Nothing but an exact copy is asked for: the lines in the material below from the one with "La industria cárnica mundial" through the one with "[Pinterest Pin erstellen] (97, 953)", pictures excluded.

* [Data to process]:
○ ○ ○ ○
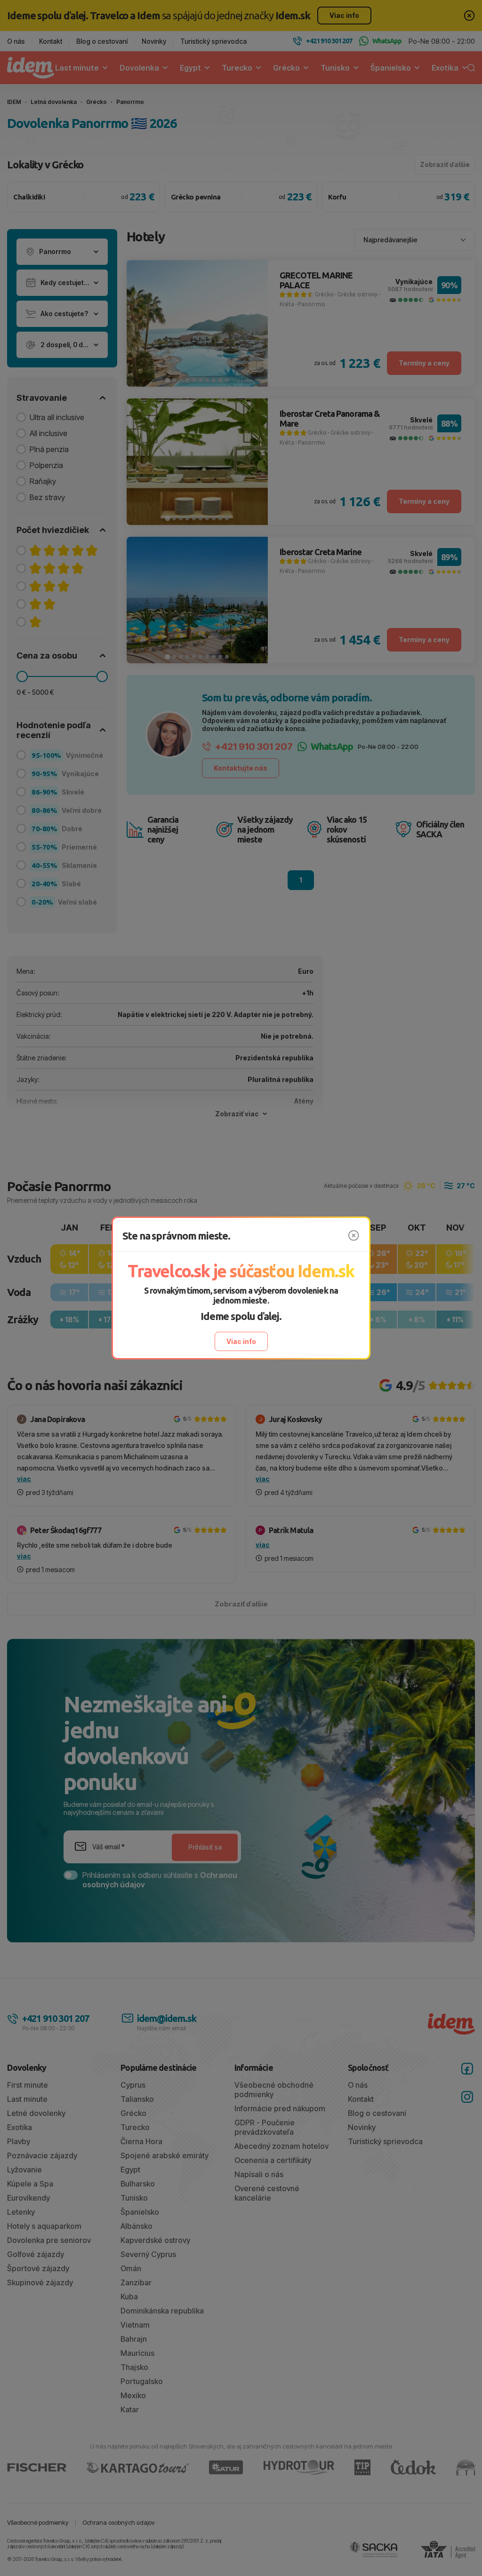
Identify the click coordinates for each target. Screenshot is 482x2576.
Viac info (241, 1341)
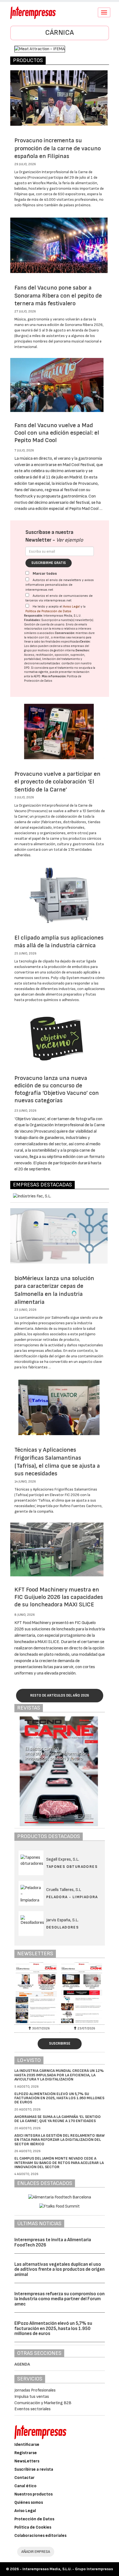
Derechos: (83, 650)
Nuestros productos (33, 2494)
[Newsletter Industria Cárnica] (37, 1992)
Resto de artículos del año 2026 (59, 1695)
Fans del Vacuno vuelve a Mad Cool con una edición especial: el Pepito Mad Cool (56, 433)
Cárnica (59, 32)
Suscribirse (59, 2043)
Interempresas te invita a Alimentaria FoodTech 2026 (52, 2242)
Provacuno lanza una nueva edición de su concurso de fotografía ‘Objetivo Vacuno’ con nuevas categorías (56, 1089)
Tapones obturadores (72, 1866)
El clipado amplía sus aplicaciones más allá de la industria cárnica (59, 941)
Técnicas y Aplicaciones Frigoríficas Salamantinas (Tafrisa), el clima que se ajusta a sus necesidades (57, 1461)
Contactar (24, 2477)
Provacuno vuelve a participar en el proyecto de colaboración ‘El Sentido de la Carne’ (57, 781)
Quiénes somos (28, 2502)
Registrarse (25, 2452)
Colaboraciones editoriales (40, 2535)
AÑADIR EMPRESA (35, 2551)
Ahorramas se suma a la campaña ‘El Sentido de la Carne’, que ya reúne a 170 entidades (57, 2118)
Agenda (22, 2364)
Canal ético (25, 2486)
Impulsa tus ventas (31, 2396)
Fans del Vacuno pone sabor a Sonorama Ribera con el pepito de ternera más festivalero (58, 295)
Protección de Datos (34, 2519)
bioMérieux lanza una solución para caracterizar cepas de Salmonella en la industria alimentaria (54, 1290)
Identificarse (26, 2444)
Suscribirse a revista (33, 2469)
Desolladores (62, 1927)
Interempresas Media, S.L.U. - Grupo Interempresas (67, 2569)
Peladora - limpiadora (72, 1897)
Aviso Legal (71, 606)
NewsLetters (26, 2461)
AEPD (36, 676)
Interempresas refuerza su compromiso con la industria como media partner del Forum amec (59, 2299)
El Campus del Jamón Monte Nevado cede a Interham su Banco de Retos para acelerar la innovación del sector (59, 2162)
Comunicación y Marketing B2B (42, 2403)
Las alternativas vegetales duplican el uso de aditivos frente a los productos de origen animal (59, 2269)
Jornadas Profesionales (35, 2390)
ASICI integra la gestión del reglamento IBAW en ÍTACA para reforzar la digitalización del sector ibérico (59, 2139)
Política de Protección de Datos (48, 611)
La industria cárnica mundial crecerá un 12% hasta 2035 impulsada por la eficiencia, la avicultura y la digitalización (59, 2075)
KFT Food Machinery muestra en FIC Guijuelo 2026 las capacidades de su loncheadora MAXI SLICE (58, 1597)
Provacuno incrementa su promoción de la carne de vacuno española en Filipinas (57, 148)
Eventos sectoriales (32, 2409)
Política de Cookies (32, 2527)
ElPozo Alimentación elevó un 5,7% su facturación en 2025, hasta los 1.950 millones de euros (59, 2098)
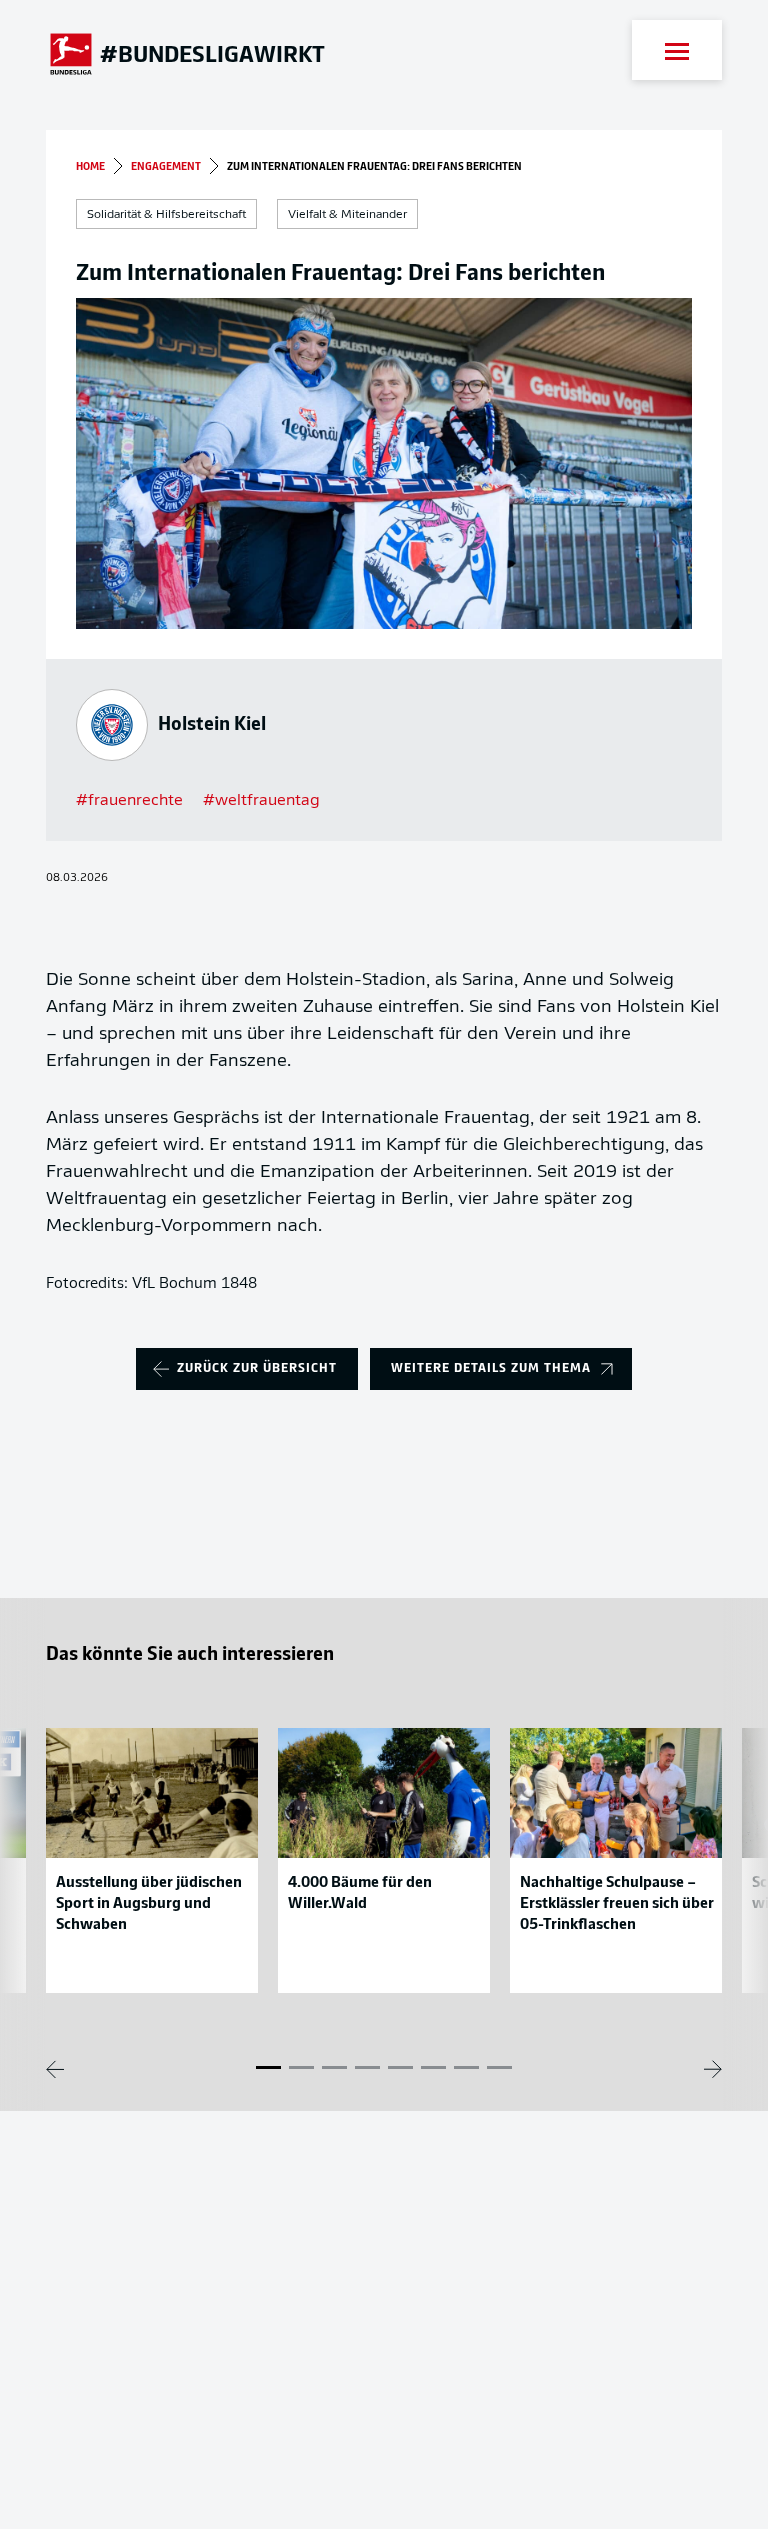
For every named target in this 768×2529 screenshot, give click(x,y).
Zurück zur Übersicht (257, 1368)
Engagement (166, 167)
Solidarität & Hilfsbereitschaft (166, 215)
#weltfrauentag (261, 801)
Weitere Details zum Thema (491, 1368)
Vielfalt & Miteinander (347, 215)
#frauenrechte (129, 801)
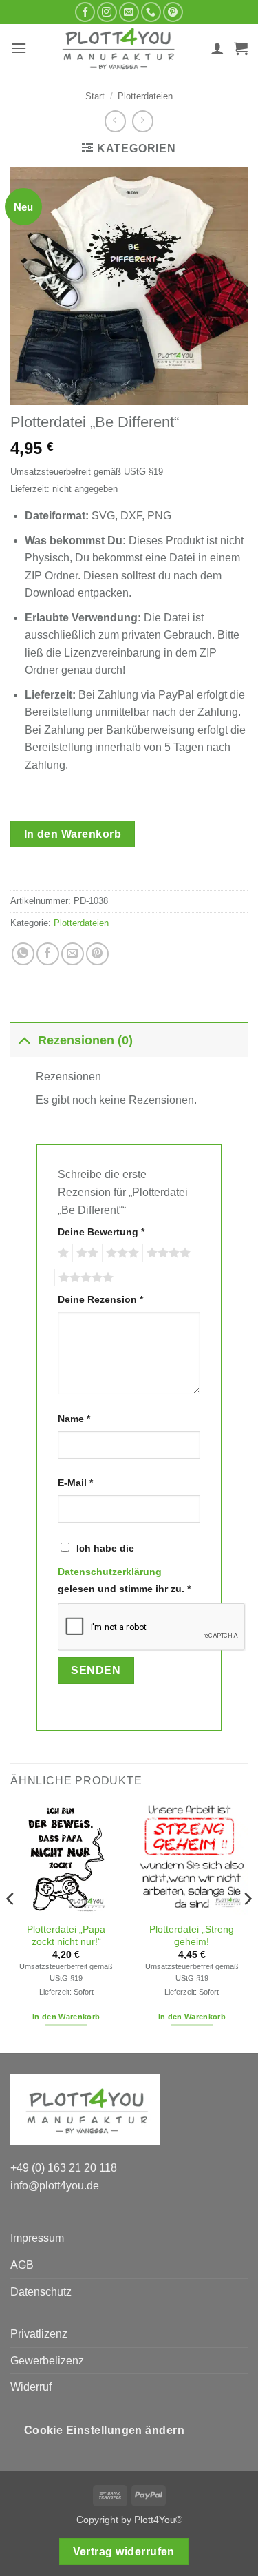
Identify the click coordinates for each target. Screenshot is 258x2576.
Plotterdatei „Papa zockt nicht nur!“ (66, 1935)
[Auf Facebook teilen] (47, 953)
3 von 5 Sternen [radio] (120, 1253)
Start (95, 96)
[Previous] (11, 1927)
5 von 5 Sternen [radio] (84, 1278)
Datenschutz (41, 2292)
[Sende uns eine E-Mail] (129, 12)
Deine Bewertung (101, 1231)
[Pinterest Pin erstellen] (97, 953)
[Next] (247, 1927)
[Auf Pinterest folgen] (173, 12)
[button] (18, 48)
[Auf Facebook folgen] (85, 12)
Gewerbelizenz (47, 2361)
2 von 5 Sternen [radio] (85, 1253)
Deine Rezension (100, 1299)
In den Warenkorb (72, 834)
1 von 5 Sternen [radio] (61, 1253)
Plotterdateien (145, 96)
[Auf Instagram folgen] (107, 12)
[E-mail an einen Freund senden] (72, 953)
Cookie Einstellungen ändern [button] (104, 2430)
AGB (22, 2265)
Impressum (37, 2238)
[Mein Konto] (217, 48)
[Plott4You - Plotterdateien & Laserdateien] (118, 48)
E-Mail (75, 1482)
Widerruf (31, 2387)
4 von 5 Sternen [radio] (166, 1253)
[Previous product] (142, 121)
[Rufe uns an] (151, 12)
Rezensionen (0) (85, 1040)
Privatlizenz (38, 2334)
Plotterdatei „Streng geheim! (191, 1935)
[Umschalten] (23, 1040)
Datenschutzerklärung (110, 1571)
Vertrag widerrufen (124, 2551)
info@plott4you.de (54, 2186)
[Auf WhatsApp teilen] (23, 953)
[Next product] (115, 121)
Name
○ ○ ○ ○
* [Your solution]:
La industria cárnica mundial crecerá un 12% hasta 2035 impulsada por la eficiencia, la avicultura y la digitalización (59, 2075)
KFT Food Machinery muestra en FIC Guijuelo 2026 las capacidades de su loncheadora MAXI SLICE (58, 1597)
Provacuno incrementa su promoción de la carne de vacuno española en Filipinas (57, 148)
Eventos sectoriales (32, 2409)
Política de Cookies (32, 2527)
ElPozo Alimentación elevó un 5,7% su facturación en 2025, hasta los 1.950 millones de euros (59, 2098)
For every named target in this 768×2529 screenshot, give click(x,y).
Zurück zur Übersicht (257, 1368)
Engagement (166, 167)
Solidarität & Hilfsbereitschaft (166, 215)
#weltfrauentag (261, 801)
Weitere Details zum Thema (491, 1368)
Vielfalt & Miteinander (347, 215)
#frauenrechte (129, 801)
Identify the click coordinates for each target. Screenshot is 258x2576.
Plotterdatei „Papa zockt nicht nur!“ (66, 1935)
[Auf Facebook teilen] (47, 953)
3 von 5 Sternen [radio] (120, 1253)
Start (95, 96)
[Previous] (11, 1927)
5 von 5 Sternen [radio] (84, 1278)
Datenschutz (41, 2292)
[Sende uns eine E-Mail] (129, 12)
Deine Bewertung (101, 1231)
[Pinterest Pin erstellen] (97, 953)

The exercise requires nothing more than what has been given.